With a steadying breath, she says, “I’ll tell you.” A flicker of something passes over Sophie’s face. Relief? “But first, answer him. I gave you something—I told you what I know about the other station, so give me this. Tell him we hear him and we’re working on it. He’s scared.”
“And then you’ll tell me what you’ve been doing here?” Sophie says.
“I’ll explain my assignment, and then you let him in, and then I’ll answer any follow up questions. Okay?”
Sophie hesitates. Jane doesn’t understand how she doesn’t want to believe. How she can stand to waste time. But then she says, “Okay. Deal,” and extends her hand.
It’s a very military instinct, ridiculous without gravity, but Jane pushes closer to take her hand, letting herself slide off-course as they exchange momentum. She catches a handhold on the wall as Sophie opens a line of communication.
“Evelyn,” she says. “...Lieutenant Glass, this is Commander Green, do you copy?”

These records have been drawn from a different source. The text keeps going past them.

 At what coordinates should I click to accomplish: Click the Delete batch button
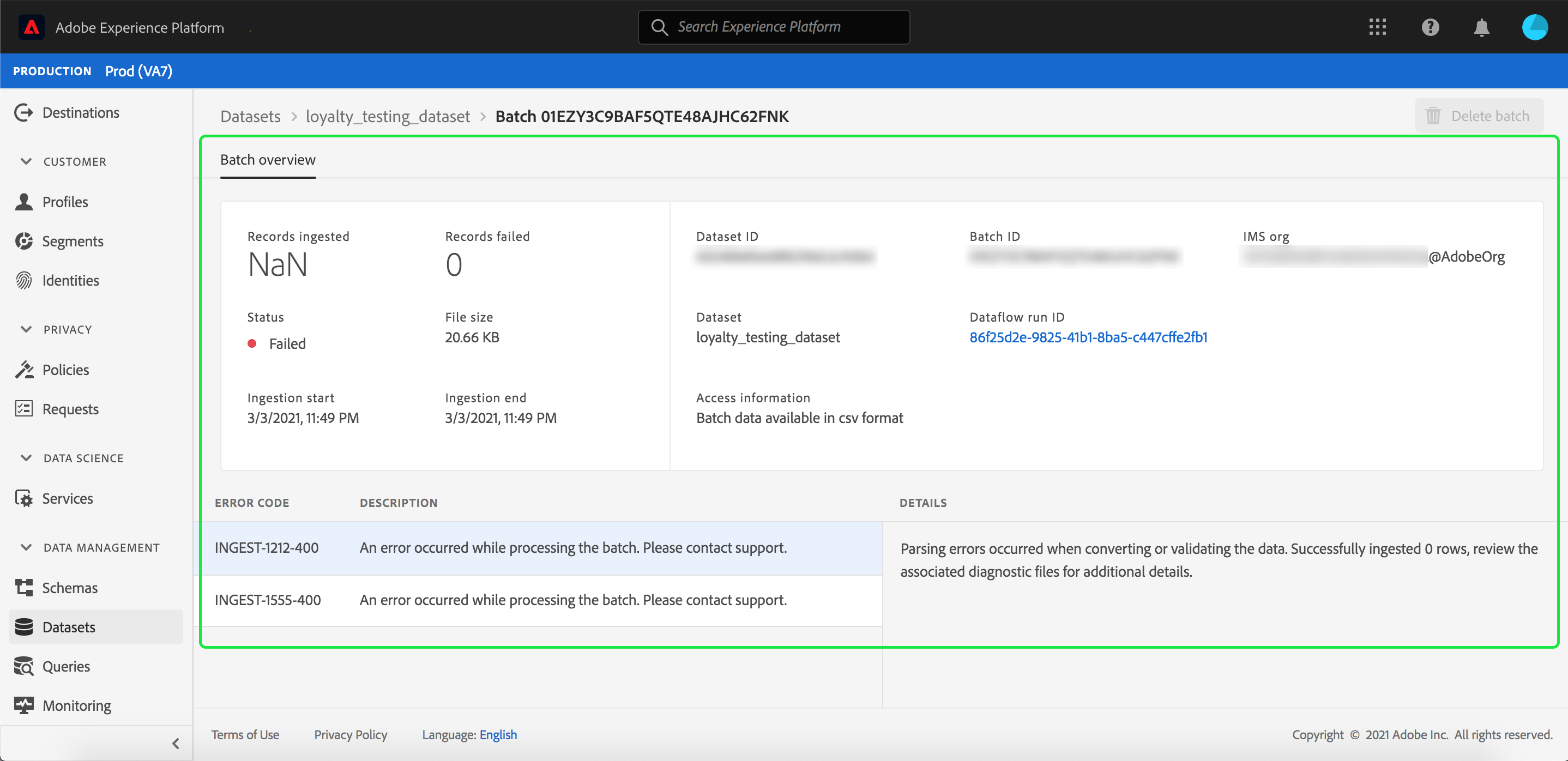[1479, 116]
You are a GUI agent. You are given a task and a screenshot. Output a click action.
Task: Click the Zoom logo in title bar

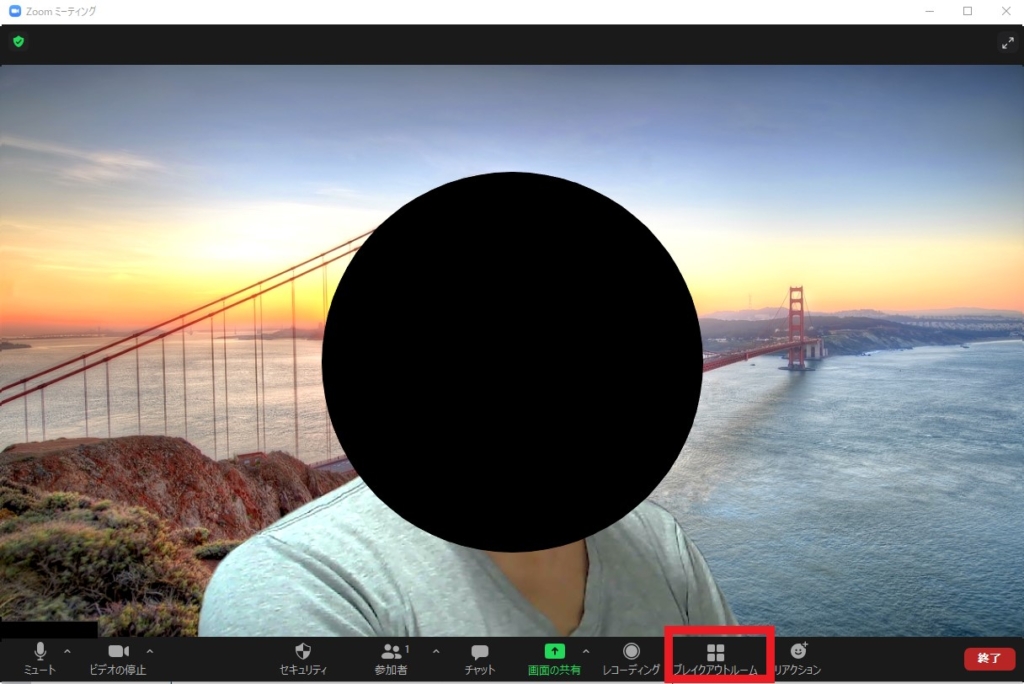14,11
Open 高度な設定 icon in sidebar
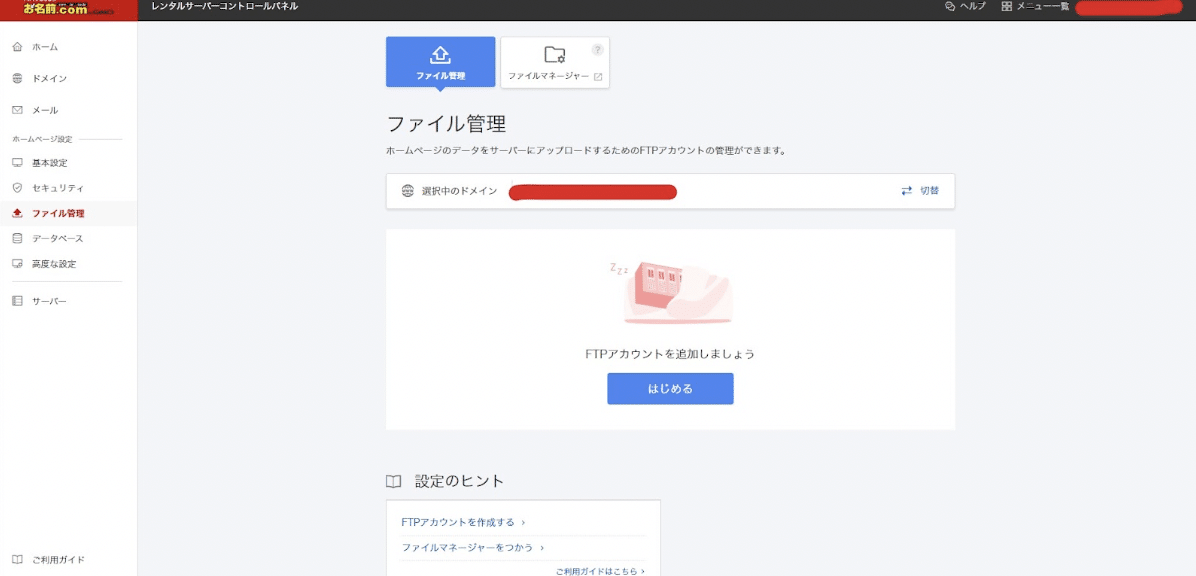1196x576 pixels. click(17, 264)
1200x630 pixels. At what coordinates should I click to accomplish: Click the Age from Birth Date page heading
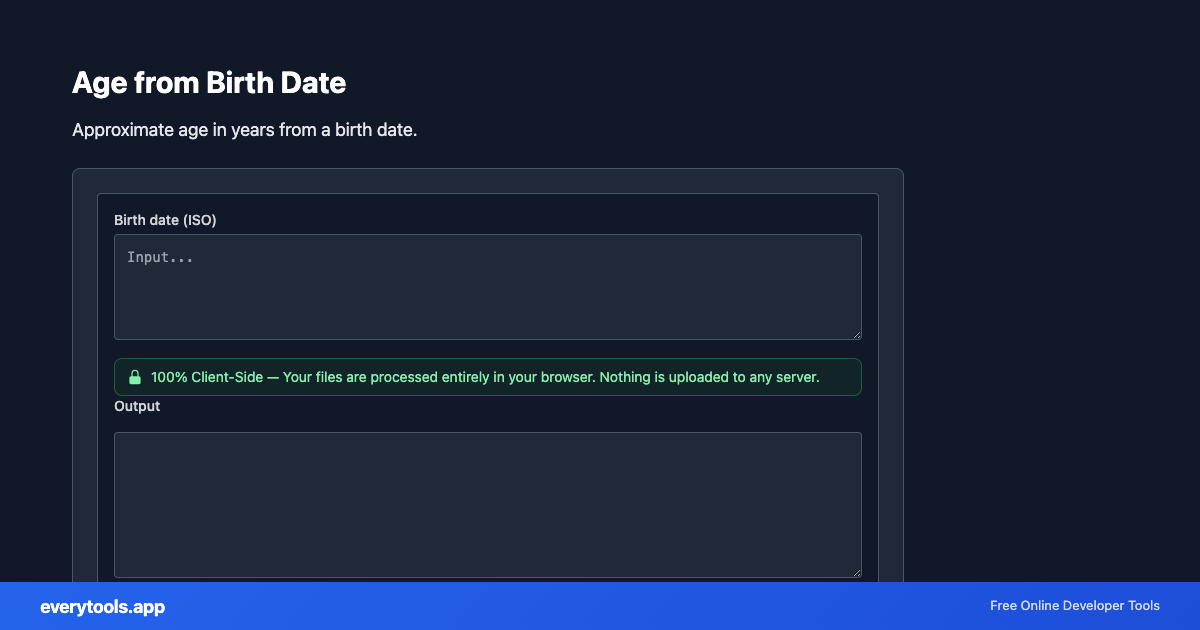point(208,83)
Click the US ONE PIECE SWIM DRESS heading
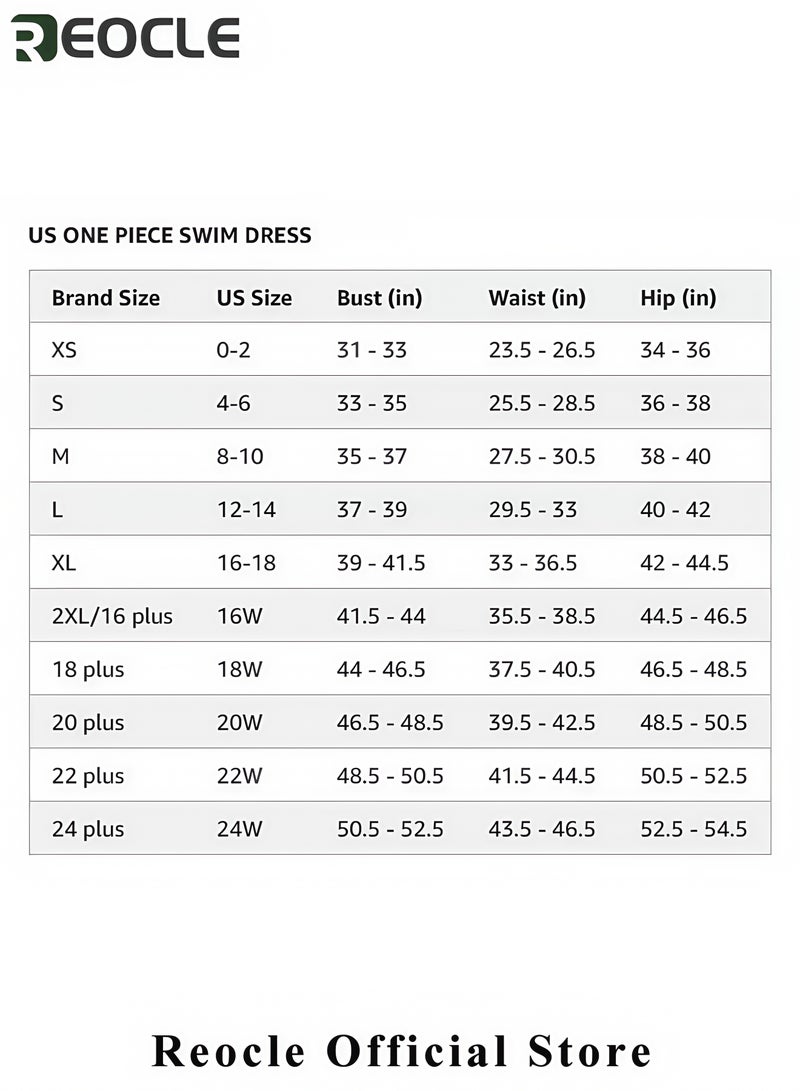800x1091 pixels. point(170,235)
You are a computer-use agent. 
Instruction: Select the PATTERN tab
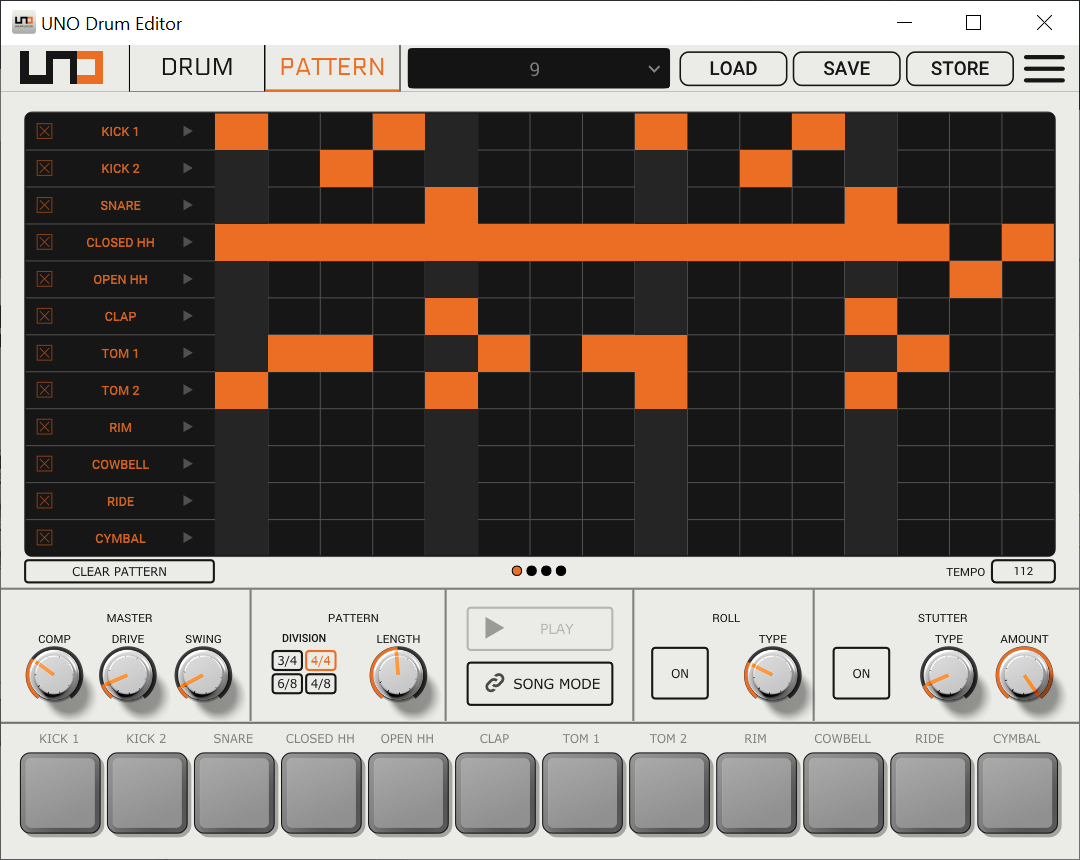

The wordless laugh of relief that crackles over the intercom does something chemical to Jane. Untenses muscles she hadn’t known were tense. “Jesus. Yes, Commander, I copy.”
“We’re, uh,” and, strangely, Sophie looks at Jane. Uncertain. Or scared? It only lasts a second. “We’re working on the airlock. We’re going to go radio silent for a little bit, but we know you’re there, we’re going to get you in.”
“That is— very good to hear,” he says.
“Going silent. Standby,” she says.
“Standing by.”
Sophie looks like she’s seen a ghost. It was his reaction to her, Jane thinks, that shook her. Ten seconds ago she was an embattled standard-bearer, determined not to be duped, and now she’s a commander with a crewmate in danger. Good; Jane’s gamble paid off. She won’t be able to leave him out now, the guilt would be too much.
“Now,” says Sophie, returning her attention to her. “You, talk.” Jane nods. “Tell me the real reason you’re here. What was your top secret mission from Command that was so important you turned on your own crew?”
“I have been working on an experimental drug called Pasithea,” Jane says. She hasn’t talked to anyone about her work in so long, it’s hard to simplify. “It’s a—memory-altering compound. If administered correctly it seems to be able to entirely excise memories, even very emotional or traumatic incidents.”
Sophie frowns. “So Command sent you up here to, what, keep you out of reach of regulatory bodies?”
“No,” Jane says, with calm she does not entirely feel. “They sent me up here so I’d have a controlled research environment… and a test subject.”